• [Work required]
In the part of the data that opens with the line containing "You are a GUI" and runs through the end, swap every "screenshot" for "screen image" and leave everything else as it is. Reproduce only that part, without the pictures.

• [Task data]
"""

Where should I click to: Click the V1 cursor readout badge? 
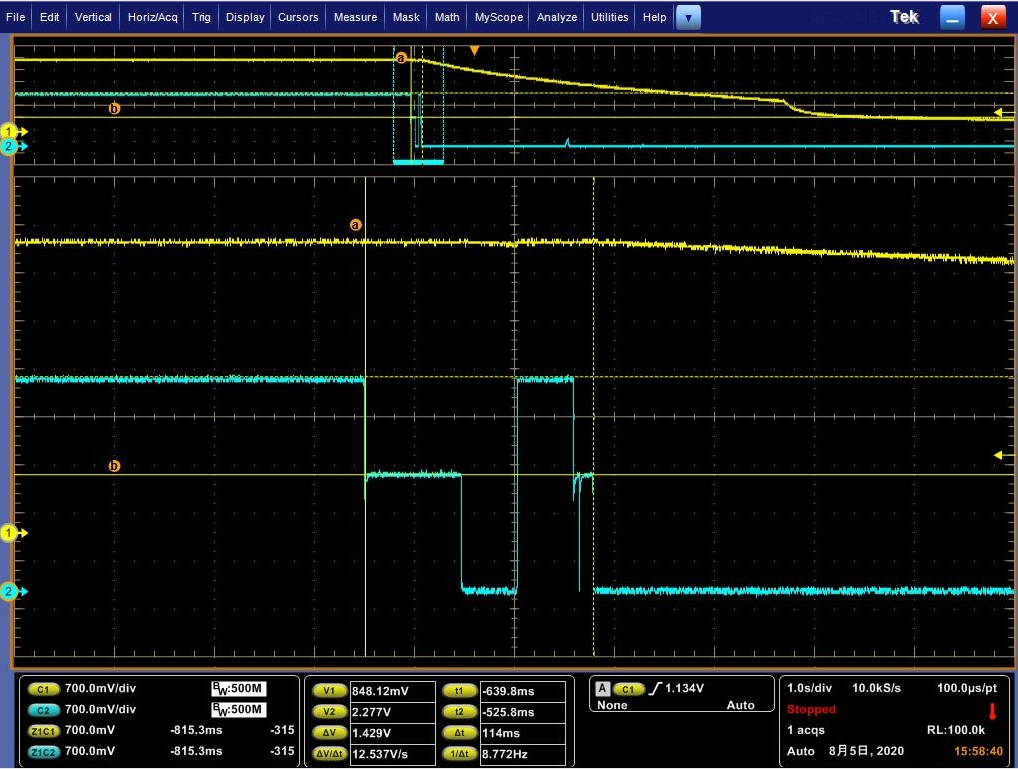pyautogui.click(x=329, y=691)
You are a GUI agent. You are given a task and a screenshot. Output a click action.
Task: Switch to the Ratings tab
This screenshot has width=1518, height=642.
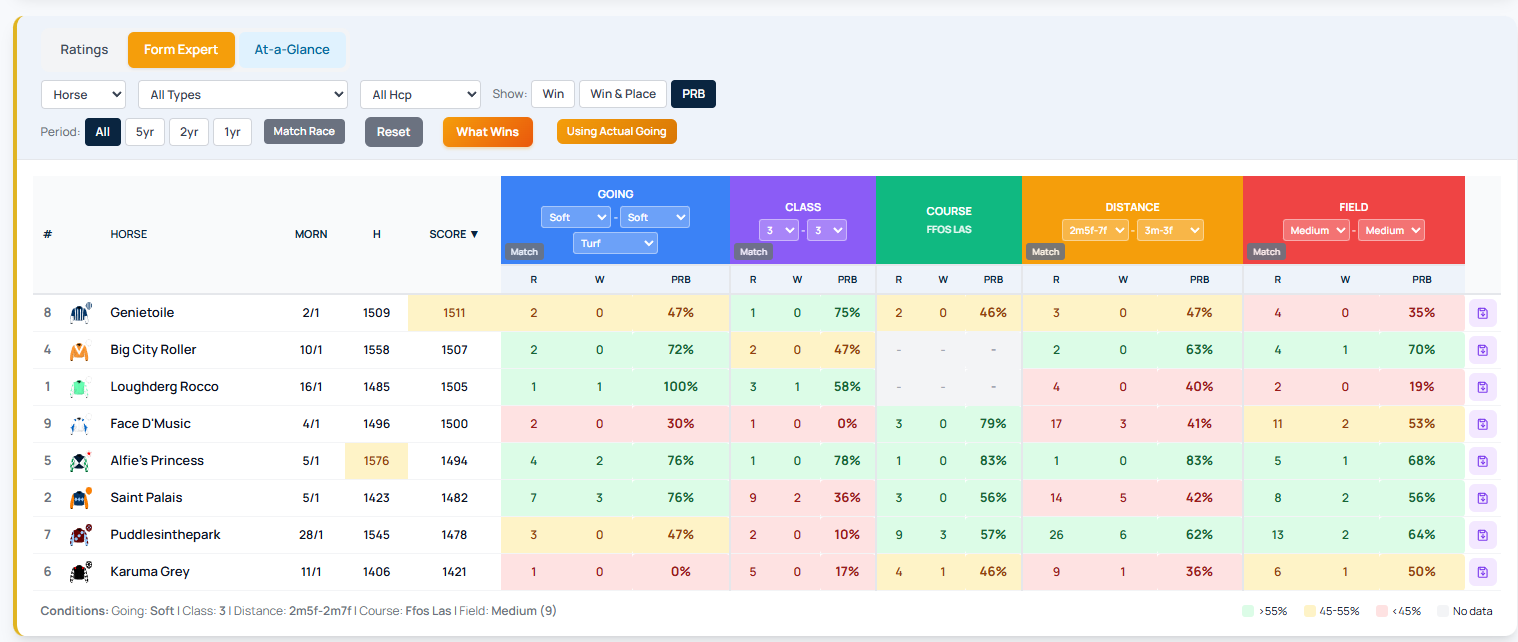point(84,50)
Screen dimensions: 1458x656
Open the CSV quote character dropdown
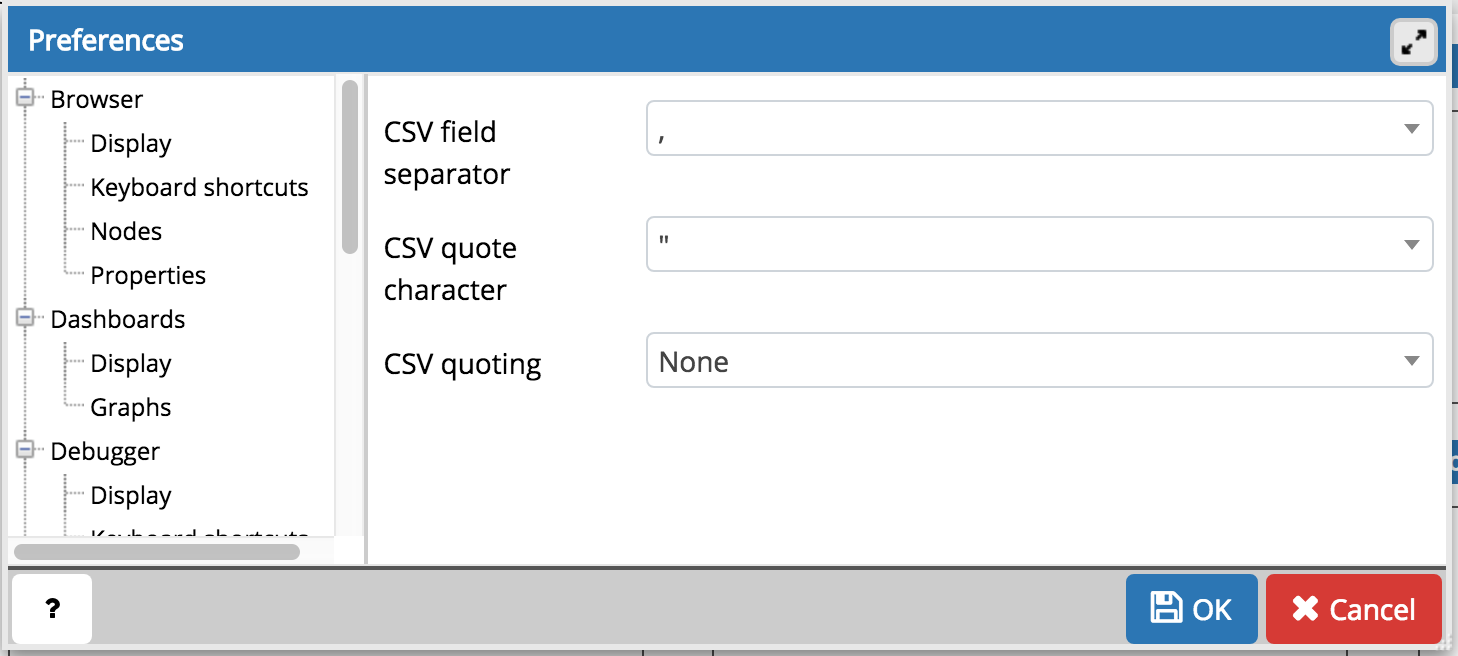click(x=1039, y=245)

"""

• [Written response]
You are a GUI agent. You are given a task and a screen image. Output a click action.
Task: Switch to the Ratings tab
This screen image has width=1518, height=642.
point(84,50)
Screen dimensions: 1458x656
Open the CSV quote character dropdown
click(x=1039, y=245)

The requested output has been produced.